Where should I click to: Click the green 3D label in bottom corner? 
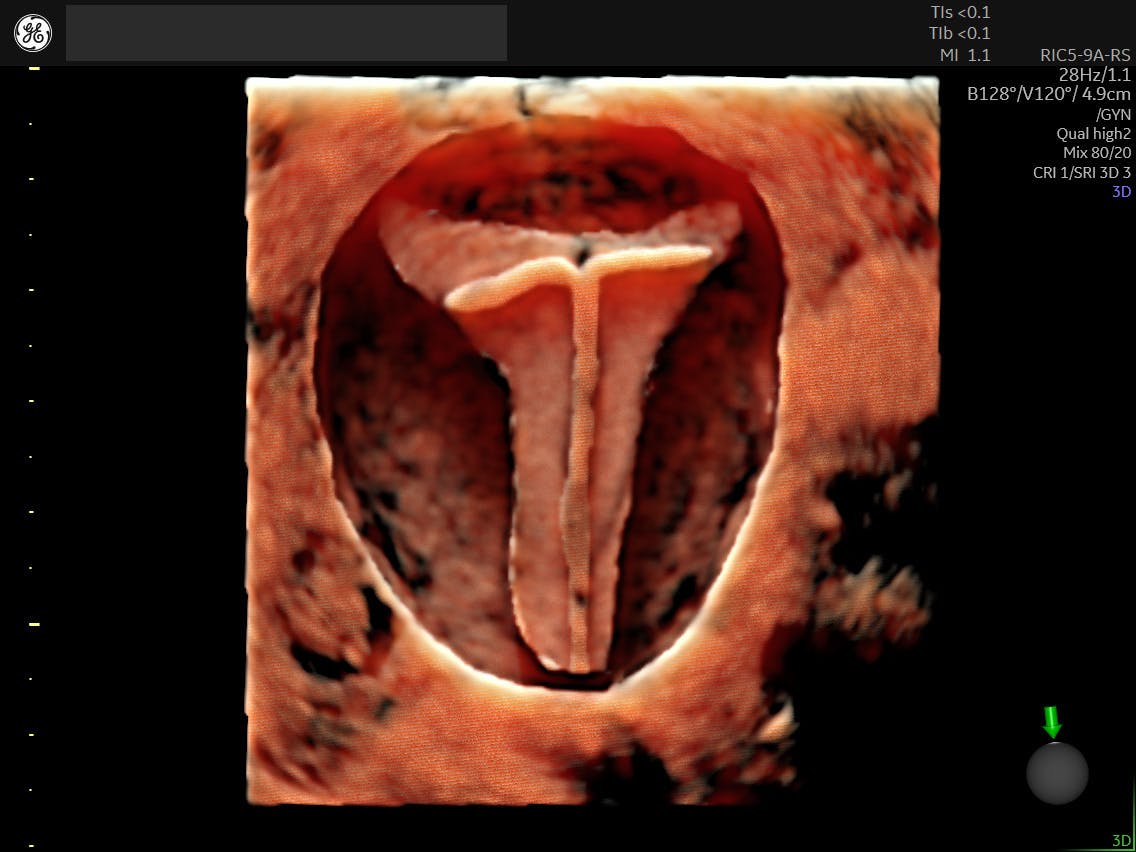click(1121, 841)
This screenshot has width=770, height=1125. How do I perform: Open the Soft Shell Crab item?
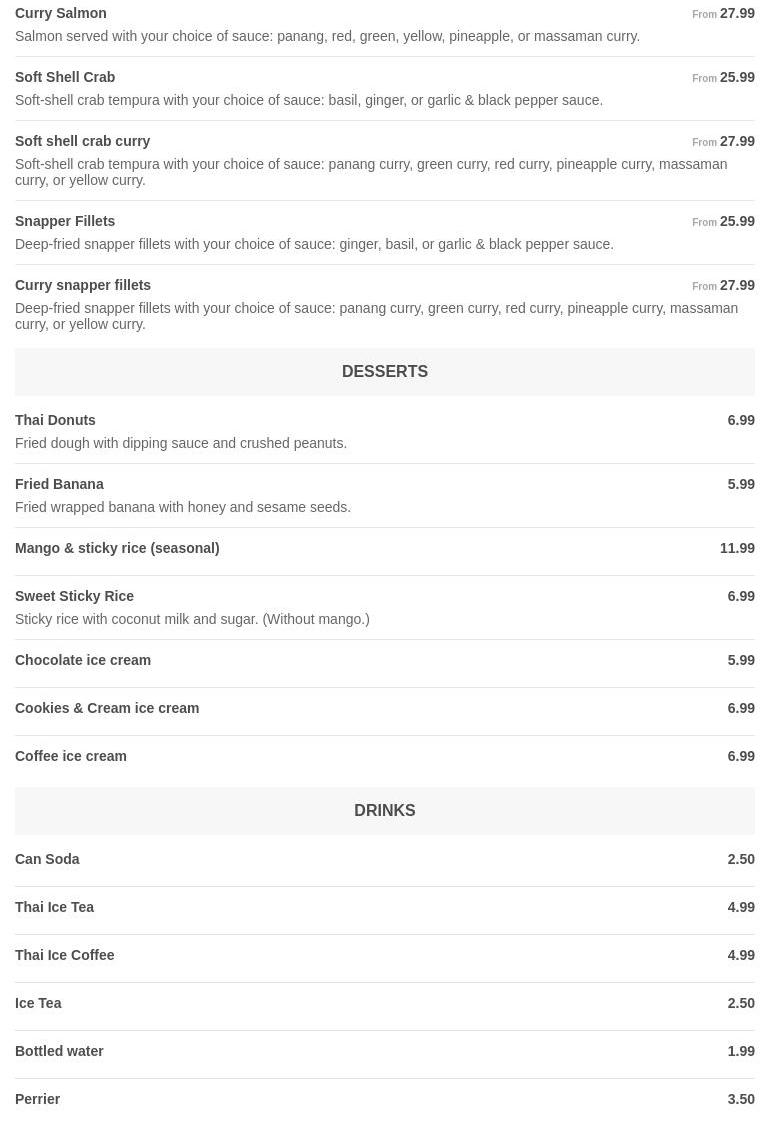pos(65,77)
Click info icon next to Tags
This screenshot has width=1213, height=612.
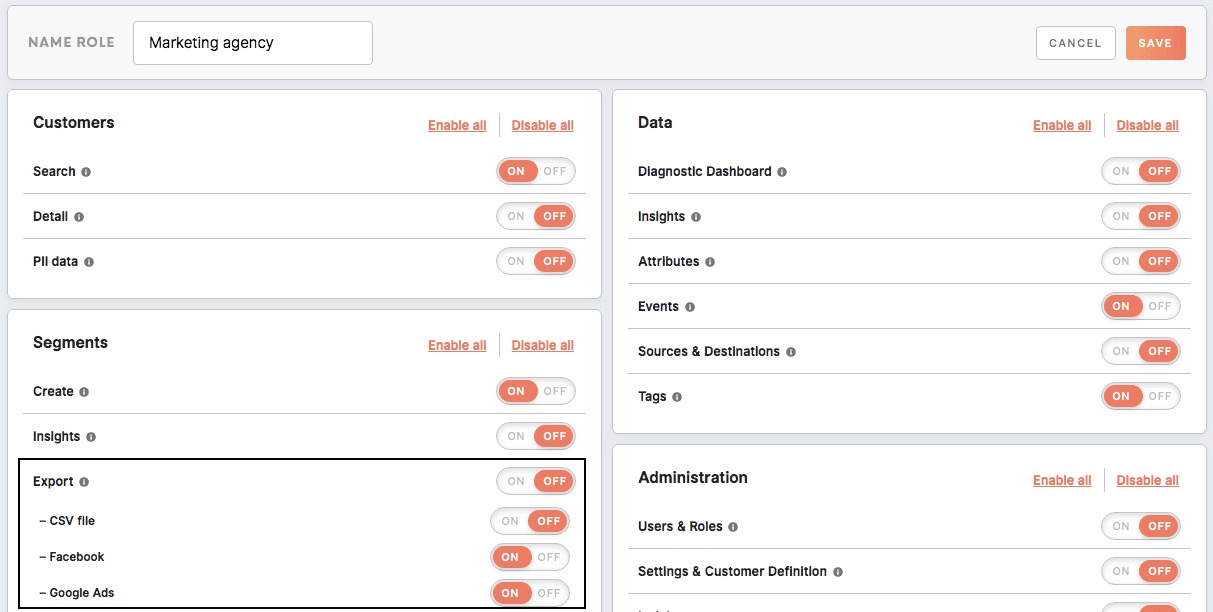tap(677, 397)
************
## YOUR INSTRUCTIONS
Leave the pictures out and set down the rest of the listing above exactly.

## TASK RESPONSE
Where should I click to: Click the green 3D label in bottom corner? 
click(1121, 841)
This screenshot has width=770, height=1125. How do I perform: Open the Soft Shell Crab item?
pos(65,77)
Click info icon next to Tags
This screenshot has width=1213, height=612.
tap(677, 397)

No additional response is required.